What you have to do: In the data that follows, how many lines contain the word "every"? Give only that number.

━━━ Available data

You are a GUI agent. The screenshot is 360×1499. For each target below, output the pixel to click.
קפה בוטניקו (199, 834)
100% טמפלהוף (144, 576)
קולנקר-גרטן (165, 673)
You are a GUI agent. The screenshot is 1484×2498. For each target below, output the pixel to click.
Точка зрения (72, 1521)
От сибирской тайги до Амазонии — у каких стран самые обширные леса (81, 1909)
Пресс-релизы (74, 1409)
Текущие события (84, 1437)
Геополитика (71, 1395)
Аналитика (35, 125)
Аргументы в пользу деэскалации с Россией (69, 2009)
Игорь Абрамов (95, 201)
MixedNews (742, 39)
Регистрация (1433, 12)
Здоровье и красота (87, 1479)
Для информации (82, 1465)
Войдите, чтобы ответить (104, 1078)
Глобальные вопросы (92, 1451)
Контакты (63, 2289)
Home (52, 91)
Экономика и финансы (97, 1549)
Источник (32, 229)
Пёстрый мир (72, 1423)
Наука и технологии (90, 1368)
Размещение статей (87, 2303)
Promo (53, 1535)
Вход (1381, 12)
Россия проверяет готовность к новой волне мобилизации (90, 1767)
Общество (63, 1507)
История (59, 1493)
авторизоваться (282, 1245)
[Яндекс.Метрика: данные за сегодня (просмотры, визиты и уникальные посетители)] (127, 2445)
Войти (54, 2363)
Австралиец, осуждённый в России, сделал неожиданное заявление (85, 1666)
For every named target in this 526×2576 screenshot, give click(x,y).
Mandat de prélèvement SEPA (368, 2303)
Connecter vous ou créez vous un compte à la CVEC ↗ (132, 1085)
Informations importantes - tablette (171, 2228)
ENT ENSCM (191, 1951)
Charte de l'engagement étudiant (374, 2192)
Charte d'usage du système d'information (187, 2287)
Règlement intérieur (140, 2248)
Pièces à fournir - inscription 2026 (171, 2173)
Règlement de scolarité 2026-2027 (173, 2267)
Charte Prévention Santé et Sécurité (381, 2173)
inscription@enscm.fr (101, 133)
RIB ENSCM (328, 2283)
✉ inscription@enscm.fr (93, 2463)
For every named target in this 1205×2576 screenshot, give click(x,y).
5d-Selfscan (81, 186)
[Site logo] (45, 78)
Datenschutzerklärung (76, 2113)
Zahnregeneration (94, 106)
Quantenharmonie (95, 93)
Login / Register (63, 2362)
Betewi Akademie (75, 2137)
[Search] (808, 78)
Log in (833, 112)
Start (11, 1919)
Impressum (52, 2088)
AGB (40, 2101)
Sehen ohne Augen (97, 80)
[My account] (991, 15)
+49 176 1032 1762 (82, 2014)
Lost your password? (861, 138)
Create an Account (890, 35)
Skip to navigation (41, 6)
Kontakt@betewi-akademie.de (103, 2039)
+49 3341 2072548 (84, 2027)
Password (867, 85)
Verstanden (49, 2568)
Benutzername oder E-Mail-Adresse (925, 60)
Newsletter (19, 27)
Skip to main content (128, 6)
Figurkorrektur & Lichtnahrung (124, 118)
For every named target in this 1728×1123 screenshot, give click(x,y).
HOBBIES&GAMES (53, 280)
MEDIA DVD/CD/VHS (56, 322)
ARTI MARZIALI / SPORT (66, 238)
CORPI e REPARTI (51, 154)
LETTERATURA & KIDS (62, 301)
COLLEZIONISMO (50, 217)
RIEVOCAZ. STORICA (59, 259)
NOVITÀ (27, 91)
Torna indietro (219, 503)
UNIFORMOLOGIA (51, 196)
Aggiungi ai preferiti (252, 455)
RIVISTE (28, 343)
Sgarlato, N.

━━━━━━

Response area: 3